During the last three decades President Alberto Fernández has undergone various incarnations, ranging from being a local candidate of the market hero Domingo Cavallo through a highly pragmatic Cabinet Chief to becoming an echo chamber for the leftist populism of his Vice-President Cristina Fernández de Kirchner with his next change of costume still a work in progress, but one political trait remains constant – a definite taste for procrastination. A fault which seems contagious because it has permeated the negotiations of his Economy Minister Martín Guzmán with the International Monetary Fund (IMF) during the last two years while the loss of credibility suffered by both men seems in turn to have been contagious for the IMF chief Kristalina Georgieva.

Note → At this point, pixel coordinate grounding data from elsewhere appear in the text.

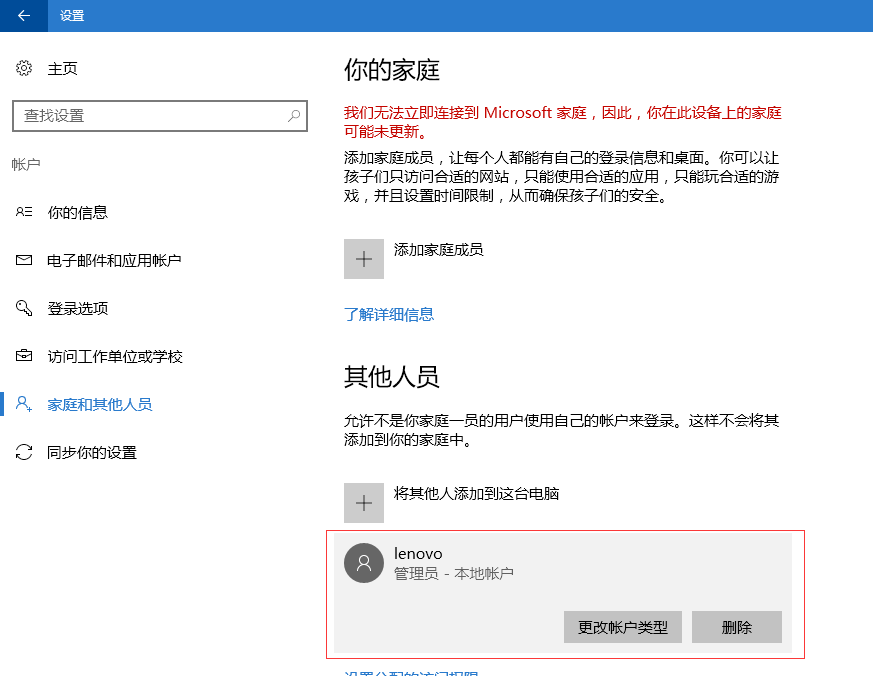
Task: Click the 删除 button for lenovo account
Action: pos(736,627)
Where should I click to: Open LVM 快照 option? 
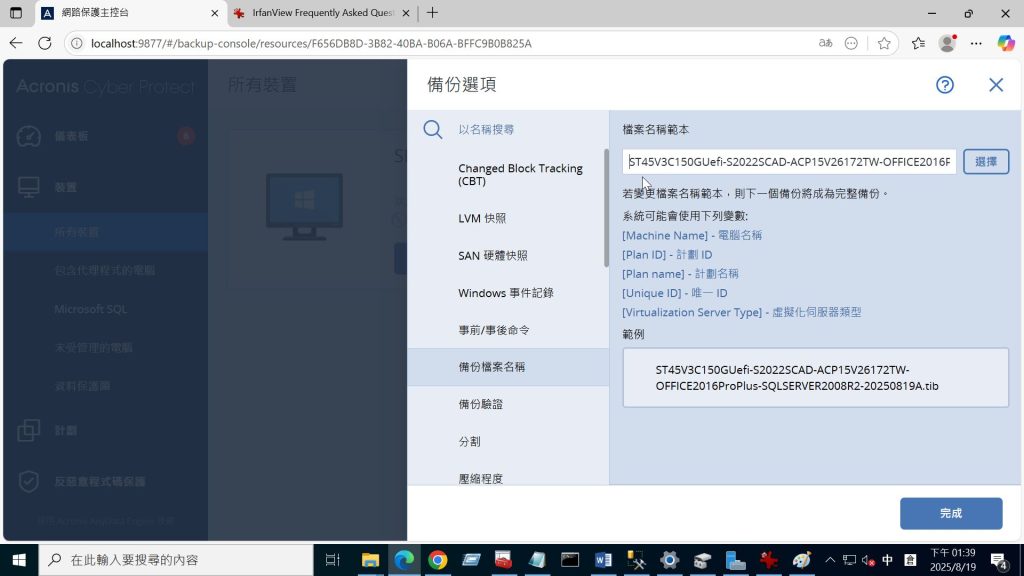coord(482,218)
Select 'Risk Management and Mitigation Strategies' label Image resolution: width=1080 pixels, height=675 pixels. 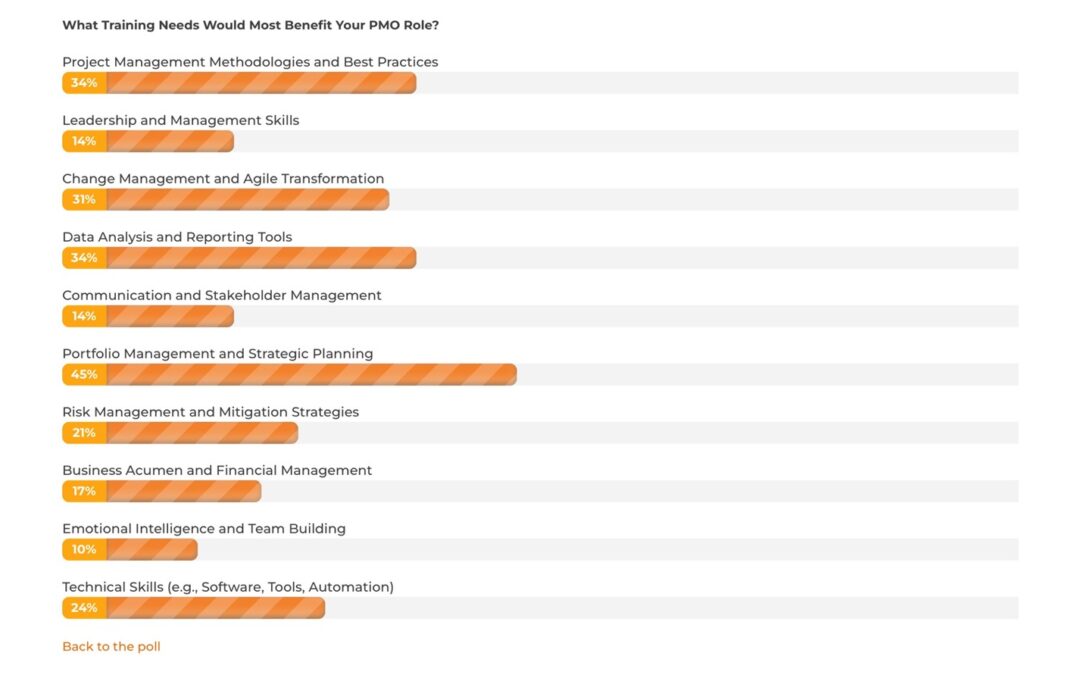tap(210, 412)
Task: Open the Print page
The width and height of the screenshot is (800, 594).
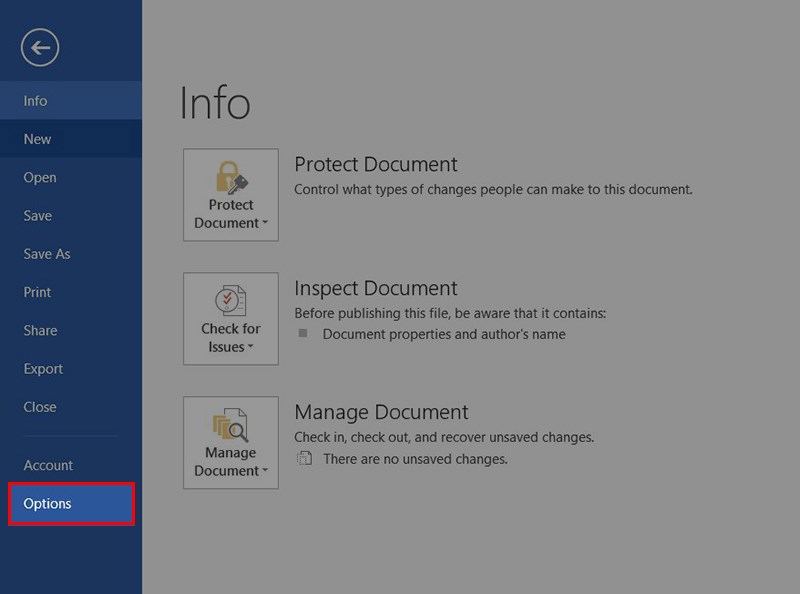Action: [38, 292]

After the year has been largely a waiting game for the midterms, now that these have at last delivered their clear enough verdict, a further fortnight has passed by without too much happening – the government claims to have got the memo from the voters (while airbrushing any admission of defeat) but all we have had since are some more mixed messages not accompanied by any decisive action. On the one hand, implying that double severance and a ban on dismissals will not be continuing into the new year looks like moving in a moderate direction, removing a couple of the many burdens on business companies. But on the other hand, currency controls have only tightened since the midterms with the ban on quota financing for spending abroad slapped on credit cards as the week closed, spelling doom for many summer holiday plans – perhaps indispensable for giving the reserves enough oxygen to arrive at an IMF agreement but still taking the country ever further away from the normal practices of a market economy.

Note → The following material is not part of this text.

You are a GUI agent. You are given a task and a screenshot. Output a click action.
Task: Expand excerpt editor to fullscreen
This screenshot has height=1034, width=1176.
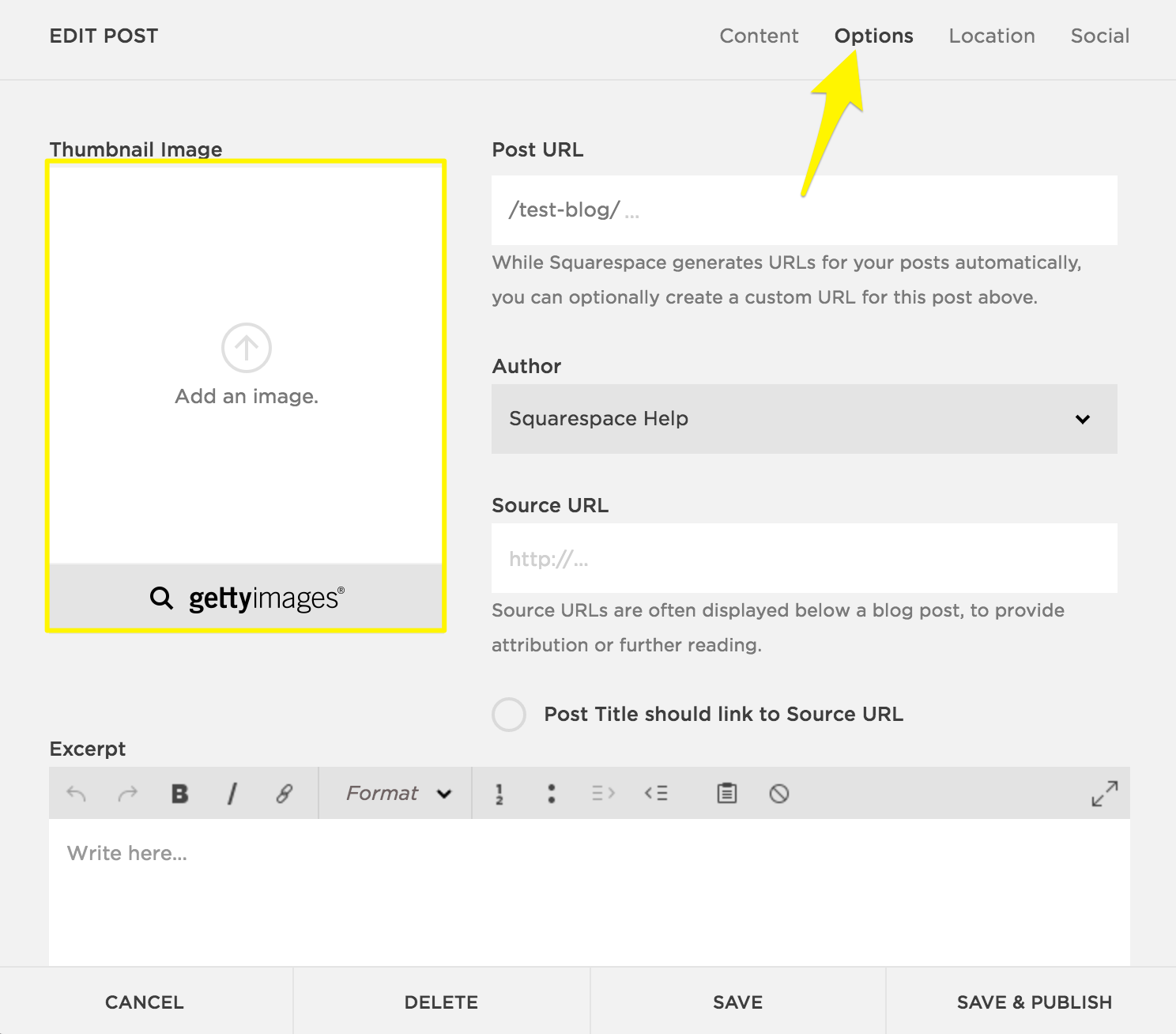coord(1104,793)
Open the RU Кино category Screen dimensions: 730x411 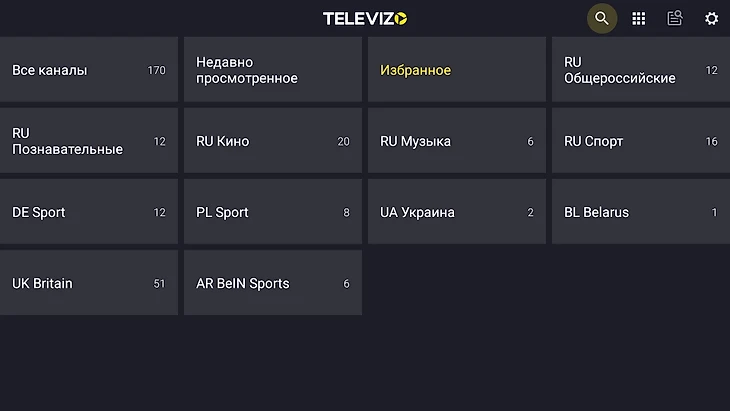(x=272, y=141)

The current inaction is not supposed to continue indefinitely – President Fernández has announced that a macro-economic plan spanning several years will be submitted to the new Congress next month with Guzmán optimistic that he can translate it into an agreement with the IMF at a very early stage in the new year, well before US$4 billion already way beyond Argentina’s net reserves falls due in March. Yet neither a plan nor an agreement worthy of the name can be concluded in so little time and nor should this plan be automatically assumed to be what the IMF envisages. With the withdrawal of his vice-presidential sponsor from an adverse political scenario, President Fernández has more freedom of action than at any point since his record popularity in the first stages of quarantine but there is no knowing how long that window of opportunity will last and he needs to make the most of it.

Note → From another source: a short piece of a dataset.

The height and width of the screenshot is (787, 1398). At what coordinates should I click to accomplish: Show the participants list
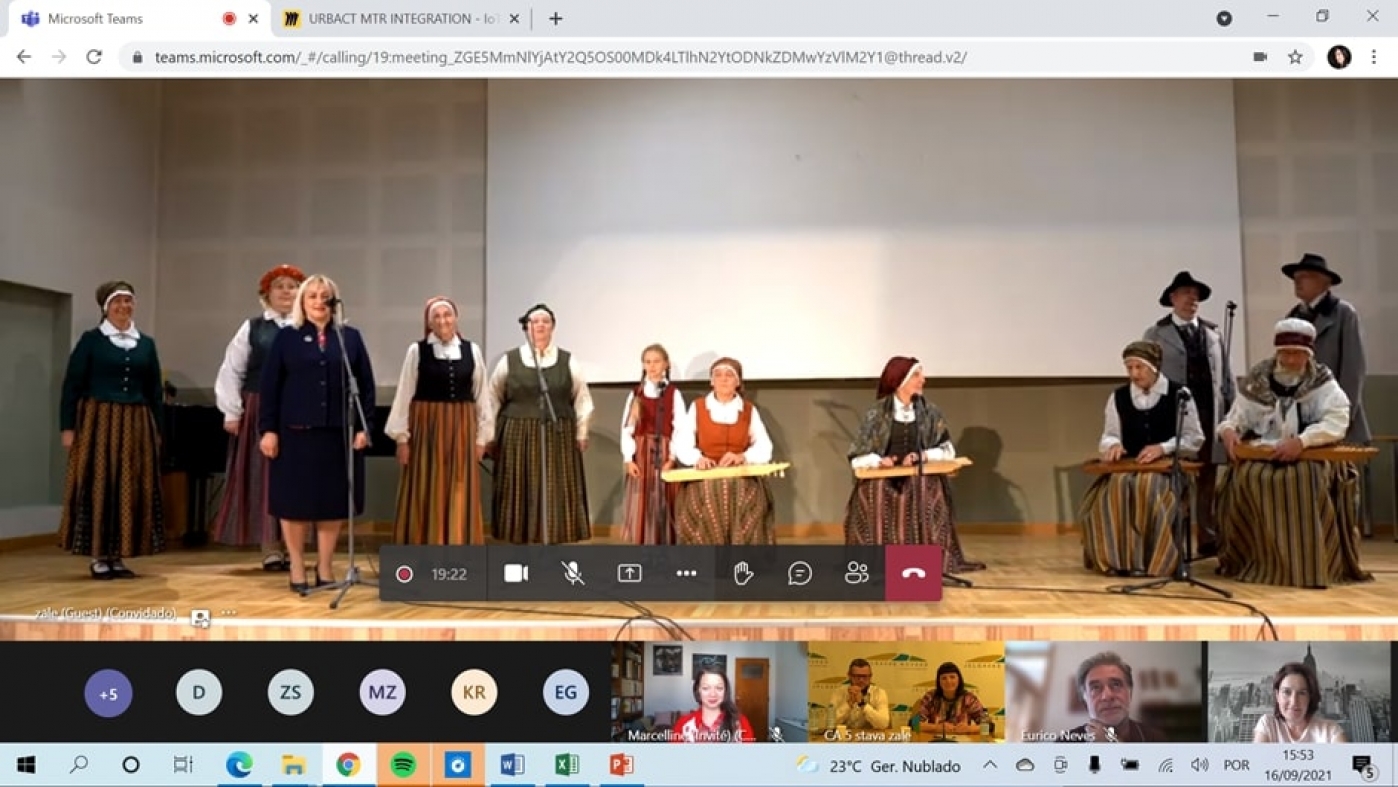857,573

As things now stand, he has probably left it too late in any case. This week’s country risk topping 1,800 points (a record since last year’s agreement with private bondholders) represents the costs of inaction although this indicator should not be overrated – as the Mauricio Macri administration demonstrated, it will take more than months or years of fiscal surplus and obedience to financial ground rules to win back the confidence of the international investment community. In any event time is lacking for either a plan or agreement contemplating all the fine print of interlinked indicators – rather than anything serious or sustainable, the two sides are more likely to reach a minimalist agreement setting targets for symptomatic areas like inflation and the fiscal deficit rather than the structural in order to sidestep a default crisis which nobody wants.

The government still has a Plan B for not being able to restructure its debt with the IMF – or rather a Plan C (for China). Ever since the visit of Hu Jintao in 2004 with talk of US$20 billion worth of Chinese investments (which never materialised), the idea of tapping into the superpower’s reserves totalling almost US$4 trillion has been around as an instant solution to most problems on a par with Vaca Muerta shale. But however elusive the material gains (and meanwhile there is a substantial trade deficit with China), the People’s Republic is always useful as a ploy for pressuring Washington as the IMF’s leading shareholder into backing a favourable agreement.

Yet the dangers of playing these two sides against each other is that such ambiguous policy with its multiple messages is beyond the time frame of global decision-makers sharing their attention with over 200 other countries and the government ends up with neither in isolation.